## [Source document]
──────────

Oh and chip18 "At the bare minimum again "stop" with the "I thought my dog was friendly stuff???" Clearly yours is not! And I can guarantee you anyone willing to do that knows even less than you.", I nevery said I ask or want people to approach my dog or let me approach their dog. I am trying to teach my dog to avoid dogs not to approach them. So yes people have tried to approach me with their dogs and I tell them that my dog is training and kindly ask them not to come closer. Most recently, a girl with a pitt bull approached me while my dog was lunging and barking at the dog. After giving them both space and time for my dog to calm down they were sniffing each other, playing and they other looked comfortable around my dog. If my dog did not have zero friendly attitude that would not have happened.And I said my dog is friendly to people and animals she spends enough time with ( one hour of their time and she gets on her belly for a belly rub)because she has never attacked another animal and she has had plenty of opportunities to do so but hasn't. She has never shown any signs of aggression towards anyone in our family or strangers that come in ( she barks but after a few minutes she is wagging her tail same with dogs coming into our house). I said that I like to think is not aggression because of what I stated above but I am not a dog trainer. That is exactly why I'm here and why I am seeking professional help from a skilled trainer. I already found one. I appreciate your help and time but I don't apperceive your comments. I am trying to fix a reactive issue. You have never had a reactive dog so keep those negative comments to yourself.

──────────

[Item coordinate data]
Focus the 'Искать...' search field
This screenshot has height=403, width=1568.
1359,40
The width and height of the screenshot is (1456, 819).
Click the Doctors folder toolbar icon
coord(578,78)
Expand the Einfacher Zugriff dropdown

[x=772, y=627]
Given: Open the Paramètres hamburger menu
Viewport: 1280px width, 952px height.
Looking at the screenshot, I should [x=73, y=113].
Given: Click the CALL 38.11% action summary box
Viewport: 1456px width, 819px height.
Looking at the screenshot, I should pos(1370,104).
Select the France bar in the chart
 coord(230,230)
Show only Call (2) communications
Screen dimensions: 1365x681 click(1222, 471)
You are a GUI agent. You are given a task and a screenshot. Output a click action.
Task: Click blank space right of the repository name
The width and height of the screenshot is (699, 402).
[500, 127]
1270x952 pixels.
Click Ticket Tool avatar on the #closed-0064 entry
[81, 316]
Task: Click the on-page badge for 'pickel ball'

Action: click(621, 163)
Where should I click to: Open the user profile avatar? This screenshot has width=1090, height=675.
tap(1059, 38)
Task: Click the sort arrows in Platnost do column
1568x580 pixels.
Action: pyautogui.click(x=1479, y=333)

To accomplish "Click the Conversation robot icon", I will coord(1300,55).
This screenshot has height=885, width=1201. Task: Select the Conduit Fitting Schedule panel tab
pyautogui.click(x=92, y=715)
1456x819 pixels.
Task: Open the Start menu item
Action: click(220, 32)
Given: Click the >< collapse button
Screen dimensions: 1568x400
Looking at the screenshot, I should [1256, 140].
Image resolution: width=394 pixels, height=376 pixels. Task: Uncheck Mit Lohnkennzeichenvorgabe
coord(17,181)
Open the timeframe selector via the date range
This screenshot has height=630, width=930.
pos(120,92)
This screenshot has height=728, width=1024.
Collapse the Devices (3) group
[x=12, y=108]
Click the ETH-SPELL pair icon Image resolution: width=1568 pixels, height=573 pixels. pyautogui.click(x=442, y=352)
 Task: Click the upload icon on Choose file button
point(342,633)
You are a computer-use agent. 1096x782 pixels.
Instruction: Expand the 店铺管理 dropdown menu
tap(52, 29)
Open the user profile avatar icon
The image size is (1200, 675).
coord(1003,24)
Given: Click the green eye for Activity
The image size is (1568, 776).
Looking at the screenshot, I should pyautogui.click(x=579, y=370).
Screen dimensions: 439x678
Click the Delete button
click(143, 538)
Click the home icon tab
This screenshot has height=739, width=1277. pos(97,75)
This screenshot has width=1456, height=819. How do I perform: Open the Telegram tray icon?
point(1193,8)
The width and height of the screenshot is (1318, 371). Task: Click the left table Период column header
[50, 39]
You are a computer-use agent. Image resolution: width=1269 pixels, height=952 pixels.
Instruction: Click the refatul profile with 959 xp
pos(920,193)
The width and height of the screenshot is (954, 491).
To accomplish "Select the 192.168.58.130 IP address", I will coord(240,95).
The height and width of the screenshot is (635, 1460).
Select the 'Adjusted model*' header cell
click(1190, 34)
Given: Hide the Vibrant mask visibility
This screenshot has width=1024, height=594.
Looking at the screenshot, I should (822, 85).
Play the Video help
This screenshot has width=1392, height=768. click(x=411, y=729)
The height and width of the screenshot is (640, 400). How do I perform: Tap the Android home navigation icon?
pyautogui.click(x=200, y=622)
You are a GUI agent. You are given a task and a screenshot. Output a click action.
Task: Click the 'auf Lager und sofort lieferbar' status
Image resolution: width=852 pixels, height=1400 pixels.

──────────

## [Aim of the task]
Answer these from the forum post about the reactive dog:
(a) What breed of dog did the girl who most recently approached the writer have?
(b) How long does the writer's dog need with someone before she gets on her belly for a belly rub?
(c) What has the writer already found?

## [Answer for the task]
(a) A pit bull.
(b) One hour.
(c) A skilled trainer.